Si frequentavano, si stimavano anche se non hanno mai scritto una canzone insieme Fabrizio De Andrè e Roberto Vecchioni. Il quale parla di ciò che il cantautore genovese ha rappresentato per la cultura italiana. «La sua è stata una rivoluzione culturale. E' vero: è partito dai francesi. ma poi puntò quasi subito sul gusto della favola, distanziandosi dai francesi, più attaccati alla realtà, alla vita. La vita, invece, Fabrizio la nascose sotto la mano come un prestigiatore».

«Ma la vera rivoluzione è che De Andrè va al di là della poesia dei Luzi e dei Zanzotto. Mi spiego meglio: la sua operazione nei confronti della poesia èun po' quella che fa il teatro nei confronti dell'epica. L'epica proponeva una narrazione che veniva dall'alto, il teatro instaura un rapporto a due fra chi recita e chi ascolta. E il pubblico diventa protagonista. Con lui nasce la prima canzone partecipativa a livello intellettuale che io conosco. Paoli e Tenco come BreI, Brassens e Becaud rivoluzionarono la canzone mettendoci la vita. Lui andò più in là portandola verso la favola, il paradigma, sganciandosi completamente dall'attimo presente». «Quanto alla costruzione della canzone sì tratta di qualcosa che parte dall'intuizione. Poi viene pensata elaborata, cesellata da una intelligenza senza pari nel campo della composizione. Io credo - continua Vecchioni - che Fabrizio sia uno dei grandi del Novecento, che si affianca a Luigi Pirandello per molti aspetti. Cosa odiava Pirandello? La forma, ovvero la finzione di noi che siamo obbligati a consegnare alla società. Ma Pirandello ammanta la realtà di tragedia, De Andrè di favola».

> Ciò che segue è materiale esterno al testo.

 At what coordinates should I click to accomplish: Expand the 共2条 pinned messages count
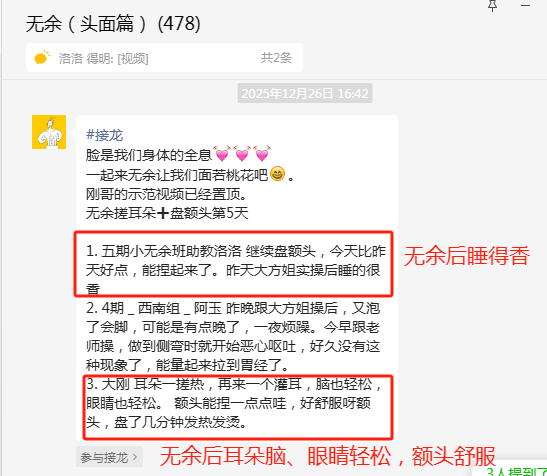click(276, 58)
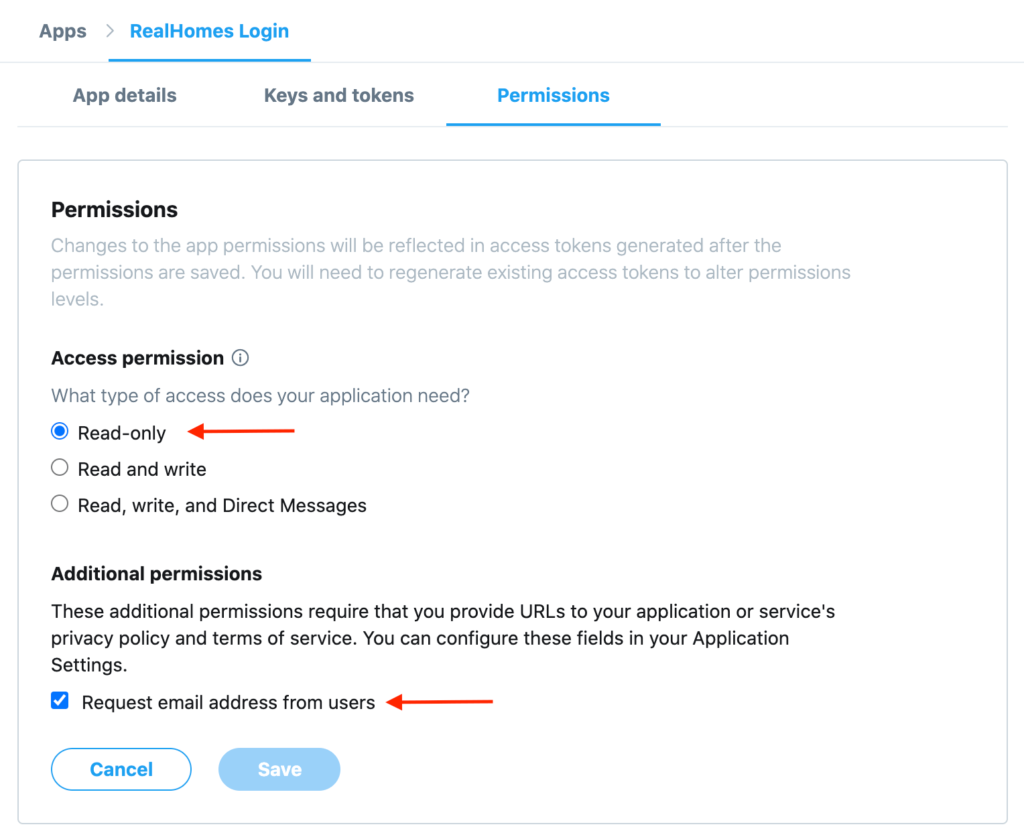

«Lo scorso anno Paolo Villaggio, solo con Fabrizio su una scogliera, gli chiese: "Ma tu ti senti arrivato?". De Andrè rispose:" Io non mi sento un musicista, mi sento un poeta". Questo è il punto: lui era l'unico poeta della canzone d'autore. Gli altri, me compreso, con l'eccezione forse di Guccini, sono bravi, non poeti. E i suoi testi sono gli unici che reggono anche senza musica».

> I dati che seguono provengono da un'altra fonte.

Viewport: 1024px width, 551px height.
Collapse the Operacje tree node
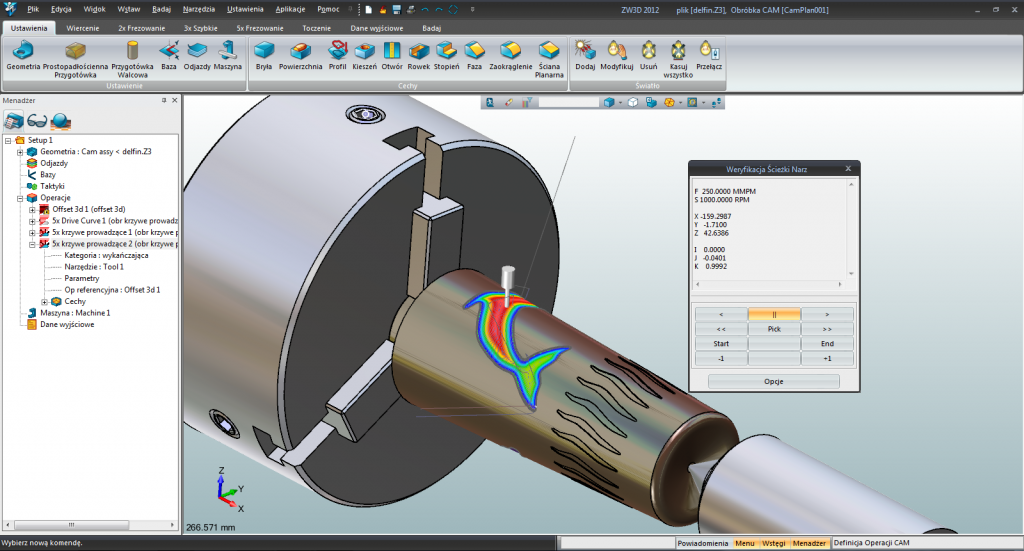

Il linguaggio di De Andrè «Non è assolutamente per tutti. il suo era un elitarismo culturale. Aveva il fisico e la testa del poeta. Non aveva bisogno di mettersi in una torre d'avorio: in quella torre ci era nato». E questa passione per la notte? Per lui l'alba era un'offesa perché lo costringeva a ricollegarsi alla realtà rispetto al mondo dei personaggi che elaborava. In sostanza l'alba lo richiamava a cose che non aveva nessuna voglia di fare. Ha avuto la grande fortuna di avere intorno gente che lo capiva». E i temi? «Beh, accanto a considerazioni ovvie che posso fare come ricordare la sua passione per gli emarginati, gli indiani e altri temi coerenti con le sue convinzioni di anarchico, non ha scritto grandi canzoni d'amore. La sua è piuttosto una ricerca precisa e romantica della persona vera: la vera Princesa (un transessuale), la vera Franziska (moglie di un latitante sardo costretta a un voto di castità). Parlavamo delle situazioni creative in cui si immergeva. Lui dava un tale corpo ai suoi personaggi da sentirti come assolutamente veri. Ed ecco perché l'alba che arrivava era qualcosa di mediocre. Nella stanza chiusa, su quel lettone, costruiva quello che voleva. L'alba rischiava di dissolvere quel suo universo, quelle donne, quei malandrini, quegli eroi che non sono mai esistiti e non esisteranno mai al di fuori della sua realistica fantasia».

«Fabrizio era un divoratore di libri. Si innamorava di alcune frasi che leggeva. Poi le cambiava per metafora o per traslazione, alla fine, per far passare quella metafora, ci costruiva sopra una canzone». «E stato scoppiettante fin dall'inizio - continua Vecchioni -- "La guerra di Piero", "La ballata Michè" sono tutte situazioni fuori dal normale, sempre su tematiche diverse. Non ha mai puntato su situazioni personali nemmeno quando era logico; in "Hotel Supramonte" i cieli in fiamme sono dominanti rispetto alla sua sofferenza personale di rapito». E la melodia ? «Ricca o povera che fosse sempre creata per valorizzare le parole».